#### [Records for the exercise]
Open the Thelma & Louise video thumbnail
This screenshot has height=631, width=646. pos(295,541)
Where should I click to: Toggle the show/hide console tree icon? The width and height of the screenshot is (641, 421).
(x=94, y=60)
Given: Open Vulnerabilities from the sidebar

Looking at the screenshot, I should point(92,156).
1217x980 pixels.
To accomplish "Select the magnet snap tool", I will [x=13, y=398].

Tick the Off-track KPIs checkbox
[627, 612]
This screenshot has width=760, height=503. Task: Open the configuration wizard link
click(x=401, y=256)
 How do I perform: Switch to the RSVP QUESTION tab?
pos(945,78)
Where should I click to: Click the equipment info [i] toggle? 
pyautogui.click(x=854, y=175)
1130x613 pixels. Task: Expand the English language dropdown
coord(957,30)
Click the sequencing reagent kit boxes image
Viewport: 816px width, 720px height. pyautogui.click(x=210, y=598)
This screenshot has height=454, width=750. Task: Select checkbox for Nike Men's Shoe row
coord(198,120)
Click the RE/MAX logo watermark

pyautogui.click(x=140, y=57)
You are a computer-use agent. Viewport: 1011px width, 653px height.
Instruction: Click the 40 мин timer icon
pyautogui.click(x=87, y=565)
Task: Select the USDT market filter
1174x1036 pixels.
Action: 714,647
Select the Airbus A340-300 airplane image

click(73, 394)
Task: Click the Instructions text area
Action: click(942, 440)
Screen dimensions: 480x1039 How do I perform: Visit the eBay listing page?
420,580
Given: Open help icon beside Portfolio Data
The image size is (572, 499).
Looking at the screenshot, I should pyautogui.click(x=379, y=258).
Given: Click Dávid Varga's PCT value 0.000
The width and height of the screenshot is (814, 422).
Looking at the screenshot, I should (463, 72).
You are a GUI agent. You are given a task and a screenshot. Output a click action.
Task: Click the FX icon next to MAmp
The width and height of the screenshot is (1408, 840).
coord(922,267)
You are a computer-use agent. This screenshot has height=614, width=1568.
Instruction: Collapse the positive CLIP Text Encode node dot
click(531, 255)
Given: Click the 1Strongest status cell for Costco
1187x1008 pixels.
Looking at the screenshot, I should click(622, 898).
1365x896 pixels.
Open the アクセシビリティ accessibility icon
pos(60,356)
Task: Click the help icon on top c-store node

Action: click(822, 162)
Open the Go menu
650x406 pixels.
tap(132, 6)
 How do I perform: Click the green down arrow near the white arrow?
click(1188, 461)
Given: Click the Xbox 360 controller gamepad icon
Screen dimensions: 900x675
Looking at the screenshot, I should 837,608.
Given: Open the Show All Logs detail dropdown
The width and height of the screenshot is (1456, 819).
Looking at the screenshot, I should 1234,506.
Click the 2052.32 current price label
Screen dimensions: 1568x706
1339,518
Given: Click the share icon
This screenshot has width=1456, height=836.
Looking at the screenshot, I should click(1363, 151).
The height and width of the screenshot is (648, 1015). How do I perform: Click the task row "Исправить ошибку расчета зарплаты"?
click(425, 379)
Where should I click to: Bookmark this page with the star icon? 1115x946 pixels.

#### [Written exercise]
Output every line of the data above as a Markdown table with the columns Row and Line. Number the rows in order and leave out blank lines.

#### [Written solution]
| Row | Line |
|---|---|
| 1 | Open the Thelma & Louise video thumbnail |
| 2 | This screenshot has height=631, width=646. pos(295,541) |
| 3 | Where should I click to: Toggle the show/hide console tree icon? The width and height of the screenshot is (641, 421). |
| 4 | (x=94, y=60) |
| 5 | Given: Open Vulnerabilities from the sidebar |
| 6 | Looking at the screenshot, I should point(92,156). |
| 7 | 1217x980 pixels. |
| 8 | To accomplish "Select the magnet snap tool", I will [x=13, y=398]. |
| 9 | Tick the Off-track KPIs checkbox |
| 10 | [627, 612] |
| 11 | This screenshot has width=760, height=503. Task: Open the configuration wizard link |
| 12 | click(x=401, y=256) |
| 13 |  How do I perform: Switch to the RSVP QUESTION tab? |
| 14 | pos(945,78) |
| 15 | Where should I click to: Click the equipment info [i] toggle?  |
| 16 | pyautogui.click(x=854, y=175) |
| 17 | 1130x613 pixels. Task: Expand the English language dropdown |
| 18 | coord(957,30) |
| 19 | Click the sequencing reagent kit boxes image |
| 20 | Viewport: 816px width, 720px height. pyautogui.click(x=210, y=598) |
| 21 | This screenshot has height=454, width=750. Task: Select checkbox for Nike Men's Shoe row |
| 22 | coord(198,120) |
| 23 | Click the RE/MAX logo watermark |
| 24 | pyautogui.click(x=140, y=57) |
| 25 | You are a computer-use agent. Viewport: 1011px width, 653px height. |
| 26 | Instruction: Click the 40 мин timer icon |
| 27 | pyautogui.click(x=87, y=565) |
| 28 | Task: Select the USDT market filter |
| 29 | 1174x1036 pixels. |
| 30 | Action: 714,647 |
| 31 | Select the Airbus A340-300 airplane image |
| 32 | click(73, 394) |
| 33 | Task: Click the Instructions text area |
| 34 | Action: click(942, 440) |
| 35 | Screen dimensions: 480x1039 How do I perform: Visit the eBay listing page? |
| 36 | 420,580 |
| 37 | Given: Open help icon beside Portfolio Data |
| 38 | The image size is (572, 499). |
| 39 | Looking at the screenshot, I should pyautogui.click(x=379, y=258). |
| 40 | Given: Click Dávid Varga's PCT value 0.000 |
| 41 | The width and height of the screenshot is (814, 422). |
| 42 | Looking at the screenshot, I should (463, 72). |
| 43 | You are a GUI agent. You are given a task and a screenshot. Output a click action. |
| 44 | Task: Click the FX icon next to MAmp |
| 45 | The width and height of the screenshot is (1408, 840). |
| 46 | coord(922,267) |
| 47 | You are a computer-use agent. This screenshot has height=614, width=1568. |
| 48 | Instruction: Collapse the positive CLIP Text Encode node dot |
| 49 | click(531, 255) |
| 50 | Given: Click the 1Strongest status cell for Costco |
| 51 | 1187x1008 pixels. |
| 52 | Looking at the screenshot, I should click(622, 898). |
| 53 | 1365x896 pixels. |
| 54 | Open the アクセシビリティ accessibility icon |
| 55 | pos(60,356) |
| 56 | Task: Click the help icon on top c-store node |
| 57 | Action: click(822, 162) |
| 58 | Open the Go menu |
| 59 | 650x406 pixels. |
| 60 | tap(132, 6) |
| 61 |  How do I perform: Click the green down arrow near the white arrow? |
| 62 | click(1188, 461) |
| 63 | Given: Click the Xbox 360 controller gamepad icon |
| 64 | Screen dimensions: 900x675 |
| 65 | Looking at the screenshot, I should 837,608. |
| 66 | Given: Open the Show All Logs detail dropdown |
| 67 | The width and height of the screenshot is (1456, 819). |
| 68 | Looking at the screenshot, I should 1234,506. |
| 69 | Click the 2052.32 current price label |
| 70 | Screen dimensions: 1568x706 |
| 71 | 1339,518 |
| 72 | Given: Click the share icon |
| 73 | This screenshot has width=1456, height=836. |
| 74 | Looking at the screenshot, I should click(1363, 151). |
| 75 | The height and width of the screenshot is (648, 1015). How do I perform: Click the task row "Исправить ошибку расчета зарплаты"? |
| 76 | click(425, 379) |
| 77 | Where should I click to: Bookmark this page with the star icon? 1115x946 pixels. |